Un giorno storico, ha commentato Godwin Ojo, direttore di Friends of the earth Nigeria, che ha preso parte all’udienza preliminare, che porterebbe la Eni a una compensazione di 2 milioni di euro alla comunità Ikebiri. Da parte loro, Eni e Naoc sostengono di aver già effettuato la bonifica e proposto un risarcimento di 4,5 milioni di naira (circa 200mila euro).
A seguire pro bono la causa degli Ikebiri è l’avvocato civilista Luca Saltalamacchia, che ha spiegato che il punto critico dell’udienza preliminare era il rischio, poi scongiurato, che il giudice rifiutasse di accogliere il proveddimento per mancanza di giurisdizione. Invece, il giudice ha scelto di non pronunciarsi, rimandando la discussione all’inizio del processo.

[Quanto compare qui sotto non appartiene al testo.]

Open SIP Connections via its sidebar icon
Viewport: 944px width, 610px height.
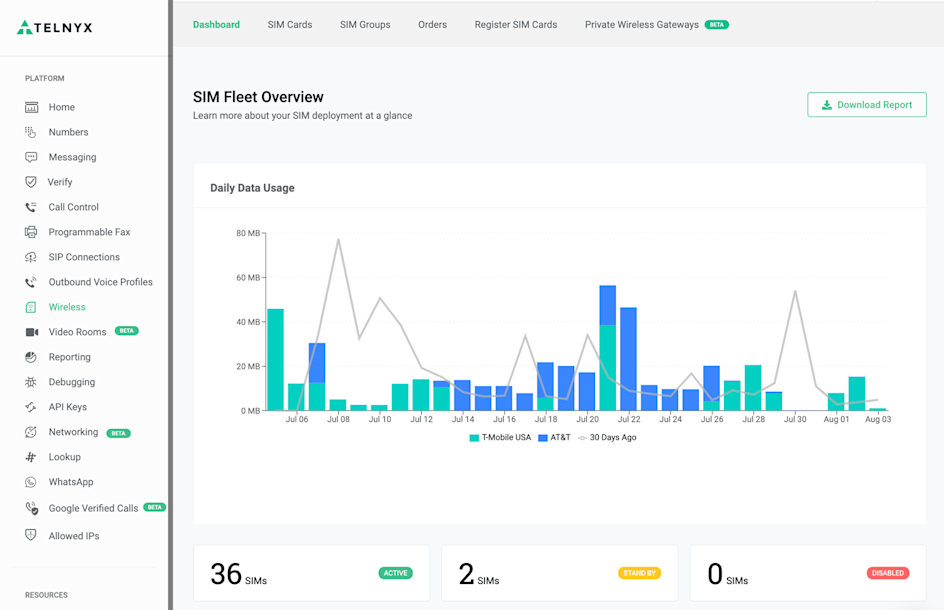[32, 257]
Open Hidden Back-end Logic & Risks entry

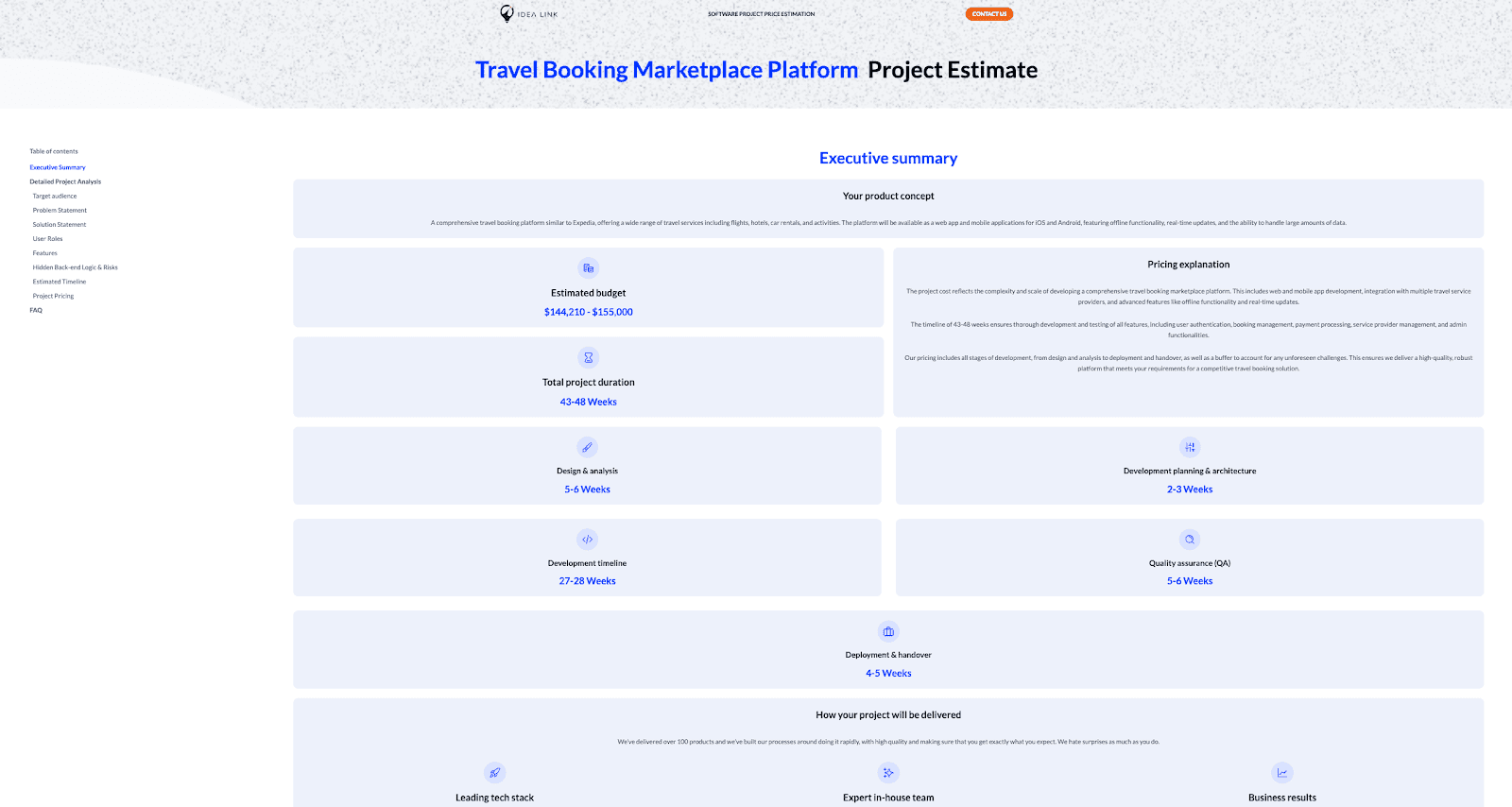click(x=76, y=267)
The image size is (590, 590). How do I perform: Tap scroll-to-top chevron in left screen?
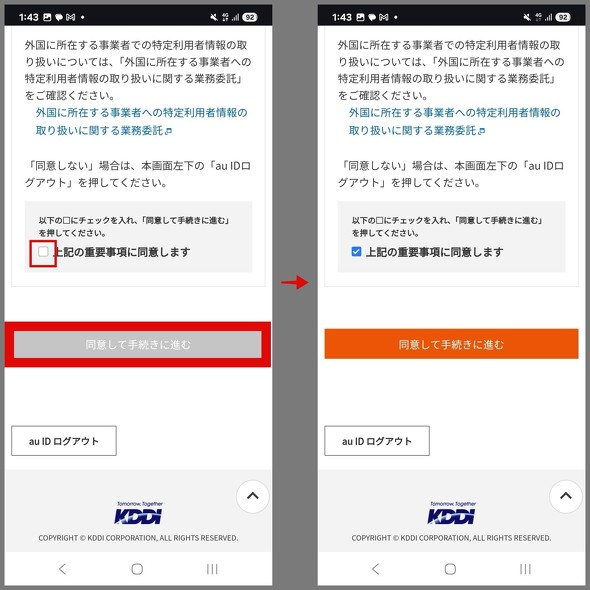[252, 496]
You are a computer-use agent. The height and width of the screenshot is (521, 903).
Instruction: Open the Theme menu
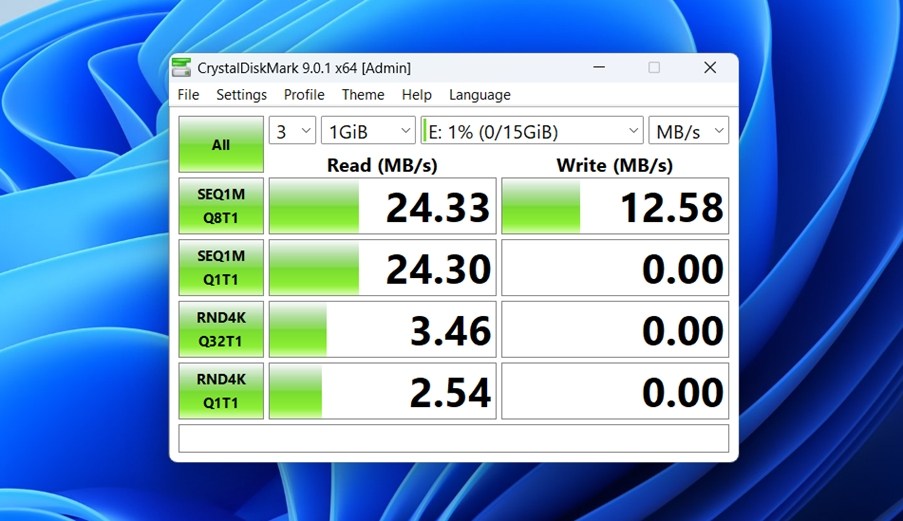pos(363,95)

La Nigeria, soprattutto la zona del delta del Niger, non è nuova a episodi come questo. Territorio ricchissimo di petrolio, tanto da poter (in teoria) sostenere tutte le popolazioni locali, viene sfruttano fin dal 1956, anno in cui i giacimenti furono trovati, riducendo le comunità alla fame e alla povertà assoluta. Nel caso in questione, Friends of the earth ha rivelato che a causa dello sversamento (che Naoc attesta a 50 barili, mentre l’accusa è molto superiore) l’area è stata fortemente compromessa e ha messo a repentaglio la sopravvivenza degli Ikebiri, che vivono principalmente di pesca e agricoltura.
La situazione è responsabilità anche dello stesso governo nigeriano, che chiude spesso un occhio su attività illegali delle grandi imprese, come il gas flaring (la combustione di gas in eccesso estratto con il petrolio). Le imprese tendono a coprire le tracce delle loro azioni illegali, spesso bruciando il combustibile invece di ripulirlo, provocando ulteriori danni. “Il nostro obiettivo”, spiega Ojo, “è che venga posto un freno all’impunità di queste aziende, che pensano di essere al di sopra della legge”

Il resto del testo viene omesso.